Наутро они пересмотрели остальные катушки, во всяком случае те, что были сняты до войны. Ни на одной не было и следов Зои. Что до сгоревшей пленки — Пальмгрен пообещал склеить то, что от нее осталось. Возможно, Эллиот использует пару стоп-кадров для книги, как и фотографии дома. В полдень он уже снова ехал на север, он знал, куда направляется, но все равно чувствовал, что заблудился. Каждый раз, когда он находит кусочек мозаики, она становится все больше и платит он за нее все дороже. И суть по- прежнему ускользает от него.
Он ехал в Сальтсёбаден, когда зазвонил мобильный.

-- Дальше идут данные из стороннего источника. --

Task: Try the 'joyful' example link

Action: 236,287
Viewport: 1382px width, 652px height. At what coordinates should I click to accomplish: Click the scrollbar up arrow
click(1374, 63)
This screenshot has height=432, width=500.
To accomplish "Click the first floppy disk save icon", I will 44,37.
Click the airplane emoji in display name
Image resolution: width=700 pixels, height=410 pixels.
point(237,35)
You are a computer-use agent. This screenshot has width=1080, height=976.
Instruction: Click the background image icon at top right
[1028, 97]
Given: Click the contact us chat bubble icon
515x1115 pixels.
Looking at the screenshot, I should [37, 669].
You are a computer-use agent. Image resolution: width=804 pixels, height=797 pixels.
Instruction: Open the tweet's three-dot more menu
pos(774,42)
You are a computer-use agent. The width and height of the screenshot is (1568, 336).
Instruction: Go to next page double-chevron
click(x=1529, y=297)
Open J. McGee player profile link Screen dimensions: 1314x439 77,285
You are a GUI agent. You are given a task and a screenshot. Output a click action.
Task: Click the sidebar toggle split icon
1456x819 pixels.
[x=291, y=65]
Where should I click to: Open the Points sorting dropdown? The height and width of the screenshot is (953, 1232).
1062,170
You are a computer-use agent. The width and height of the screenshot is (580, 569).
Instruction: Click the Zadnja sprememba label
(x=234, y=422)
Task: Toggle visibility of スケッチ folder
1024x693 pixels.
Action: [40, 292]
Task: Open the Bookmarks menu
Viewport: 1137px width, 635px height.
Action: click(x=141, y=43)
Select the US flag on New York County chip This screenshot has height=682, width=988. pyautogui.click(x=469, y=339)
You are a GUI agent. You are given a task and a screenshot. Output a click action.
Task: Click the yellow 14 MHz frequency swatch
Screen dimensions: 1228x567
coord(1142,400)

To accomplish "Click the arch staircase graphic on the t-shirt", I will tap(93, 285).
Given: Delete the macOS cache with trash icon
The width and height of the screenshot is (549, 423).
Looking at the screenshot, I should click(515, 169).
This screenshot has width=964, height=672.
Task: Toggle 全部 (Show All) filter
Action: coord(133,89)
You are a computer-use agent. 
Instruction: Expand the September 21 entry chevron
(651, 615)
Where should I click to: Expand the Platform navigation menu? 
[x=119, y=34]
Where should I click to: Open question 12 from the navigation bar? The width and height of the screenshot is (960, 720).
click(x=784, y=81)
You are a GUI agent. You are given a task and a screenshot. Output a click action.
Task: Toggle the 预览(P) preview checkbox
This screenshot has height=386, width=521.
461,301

Телефон лежал на пассажирском сиденье, на экране высветилось имя Гарриет Шоу. Ему пришлось съехать на обочину, чтобы взять трубку.
— Маркус, привет. Как дела?
Она не хотела ему звонить. Выдавливала из себя каждое слово.
— Не считая небольшого происшествия с нитроцеллюлозой, все хорошо, — сообщил он, борясь с мерзким настроением. — А ты как?
— Ну, честно говоря, я в затруднении.
Этакий адвокатский эвфемизм, но сейчас он прозвучал резко, жестоко.
Он сглотнул.
— Почему? Что случилось?
Мимо проехал белый фургон, мигая фарами.
— Гарриет?
— Все не… думаю, нам надо пересмотреть положение.
— Пересмотреть. Я думал…
— У нас выбили землю из под ног. Майлз Хэнсон. Он позвонил мне утром. Он был… Вообще-то он повел себя очень порядочно.
Он в первый раз слышал, чтобы Гарриет лепетала какую-то чушь.